┌─ TRECHO DO DOCUMENTO

No ano passado, enquanto o crescimento econômico brasileiro ficou em 2,7%, a expansão do ramo de franquias cravou em incríveis 16,9%, um contraste e tanto em relação ao desempenho de importantes outros segmentos. Ao final de 2011, a rede franqueada tinha no país um total de 2.031 marcas (das quais apenas 106 eram de origem estrangeira), 93.098 unidades de negócios (entre lojas próprias e franqueadas) e respondia por 837.882 empregos diretos, segundo a Associação Brasileira de Franchising (ABF). Já o movimento financeiro do setor no período chegou a R$ 88,8 bilhões, resultado que retrata a força no âmbito do varejo assumida de uns anos para cá. Em 2012, imagina-se, os investimentos na expansão dessa gigantesca estrutura vão levar à criação de 75 mil novos postos de trabalho.

└─

INSTRUÇÕES DO EXERCÍCIO
**a)** Como você resumiria em duas frases o trecho sobre o setor de franquias no Brasil?
**b)** Escreva a continuação do trecho sobre o setor de franquias no Brasil a partir da última frase.
As linhas abaixo provêm de outra fonte.

┌─ DADOS FORNECIDOS

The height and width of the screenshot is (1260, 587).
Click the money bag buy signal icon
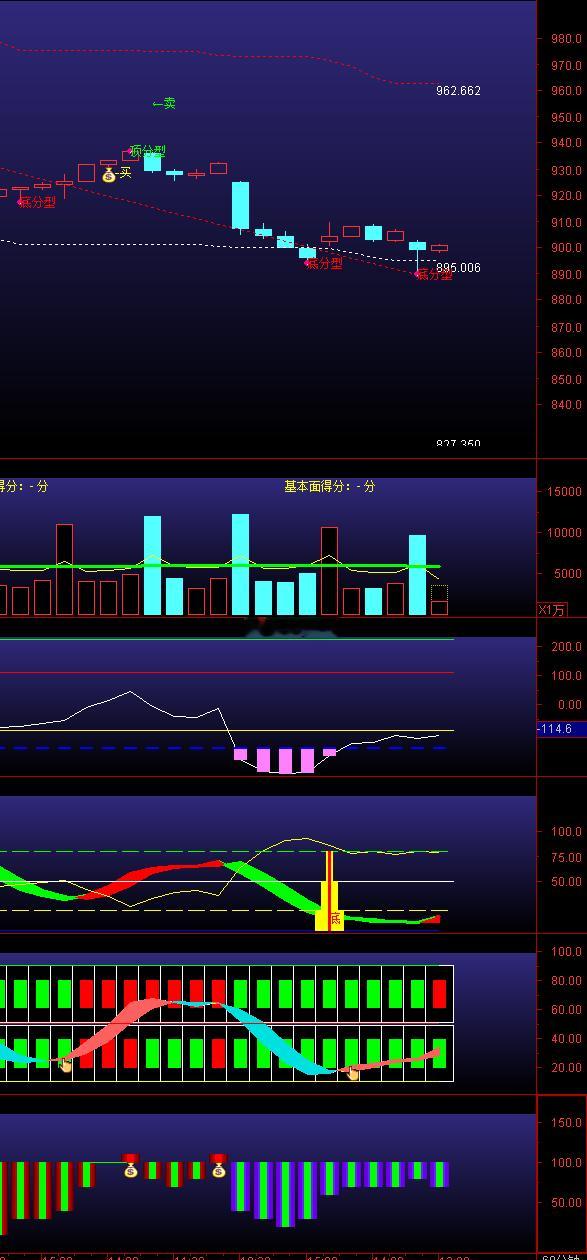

└─

RESPOSTAS DO EXERCÍCIO
**a)** No ano passado, o setor de franquias no Brasil cresceu 16,9%, enquanto a economia avançou 2,7%, e ao final de 2011 somava 2.031 marcas, 93.098 unidades e 837.882 empregos diretos, segundo a ABF. O setor movimentou R$ 88,8 bilhões no período, e imagina-se que em 2012 sua expansão gere 75 mil novos postos de trabalho.

**b)**
São números expressivos. O Brasil ocupa o quarto lugar no ranking mundial de marcas sob sistema de franquia, estando atrás apenas da Coreia do Sul, dos Estados Unidos e da China. É também dono da sexta posição no tocante ao total de unidades franqueadas, quesito em que Estados Unidos, Coreia do Sul, Japão, China e Índia ocupam as primeiras colocações. A explicação para esse fenômeno passa pelo ambiente econômico particularmente propício no Brasil para esse modelo de negócio. Primeiro, o tamanho do país, de dimensões continentais, dificulta a expansão de marcas regionais. Segundo, desde os anos 1980 as novelas de televisão, transmitidas em rede nacional, vêm despertando, do Oiapoque ao Chuí, um imenso desejo de consumo pelos produtos e serviços que não estão disponíveis em todos os lugares, como a chamada “moda Rio”, um determinado estilo de confecção. Ou seja, a demanda já estava pronta, mas era preciso arrumar algum meio de conduzir a oferta.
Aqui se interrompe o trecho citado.